I wanted to share with you some HTM experiments I did for a class project this semester. In all reality, I whipped this entire thing up together in less than 2 weeks so its not super pretty or groundbreaking but the results are interesting.
Those who are comfortably familiar with HTM already can skip the background section.
This is the beginning of ongoing personal research I plan to continue: specifically the effort to design a biologically plausible encoder that encapsulates the functional properties of the human visual pathway i.e. everything that happens before any signal carrying visual information from the retina ever reaches cortex including the functionality of the lateral geniculate nucleus in the Thalamus and related structures.
Including wrap-around bits maintains 6 unique states. It’s how I have been modeling possible network behavior from hexagonally connected neighbors.
The often square 2 axis arrays of HTM are still a mystery to me. It seems more biologically accurate to always maintain the 3 axis network geometry. In that case there are six possible states in your examples. The neighbor to neighbor signal bits are then circularly arranged, and will wrap-around as they would when a 6 bit binary counter is “rotated” left or right.
It sounds like that question might be for me.

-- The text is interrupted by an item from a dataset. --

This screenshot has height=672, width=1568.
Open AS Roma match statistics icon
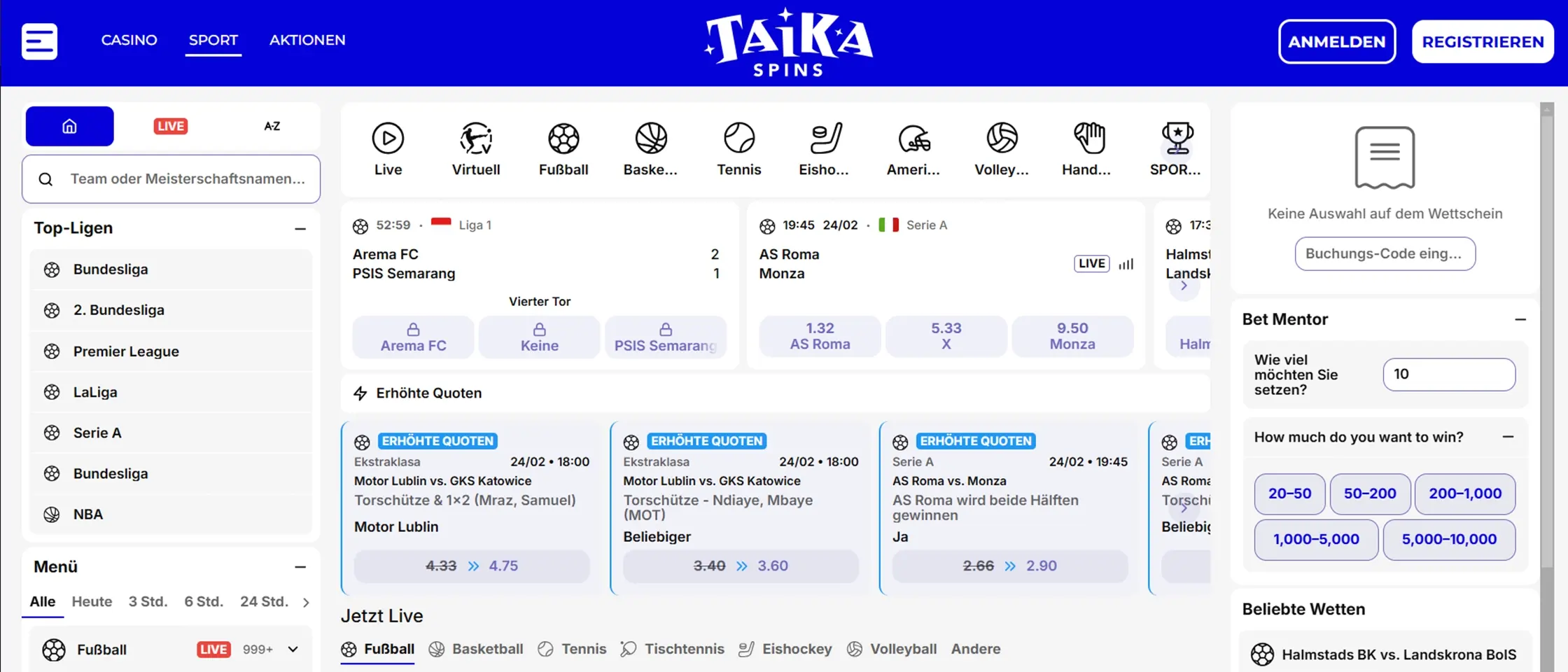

I thought about the kind of representation each column would have, and ironically it’s the ideal thing for extracting angular motion based information. With a through a straw sized view a bit pattern can be seen “rotating” around itself as in the example I gave where bits will periodically wrap around:
There are still predictions being made. Difference is that each column is able to predict when it’s at the center of a rotating pattern, or going off to a side where the pattern widens out then goes from 000000 to 111111 at the same frequency and bit pattern as before. From what is moving in the picture and their relative location in it: column cells gain an overall view indicating size, spin rate, and all else there are motion related words for including “bounce”.
Certainly, there’s nothing stopping you from including wrap-around in this situation to bring the number of represented states to 5. That example was meant solely for illustration of a concept and not a suggested encoding scheme. I should make a note actually that there is assumed no wrap-around.
I found meaningful results only after setting up a topological organization of column’s potential synapses. When each column’s potential pool of connections spanned the entire input space, the results were junk. In the input to the spatial pooler (the binary pixel data), the bits have relative spatial semantics. That’s to be contrasted with something like a random distributed scalar encoder where input states are randomly distributed across the whole space. The encoder of course does not have to be designed this way, one could imagine even just doing a deterministic scrambling of bit locations to each state equally to distribute patterns across the whole space. In short though, when the encoder output has embedded this kind of relative spatial semantics of bits and their locations in the input space, it appears topologically organized columns do a much better job of making sense of it.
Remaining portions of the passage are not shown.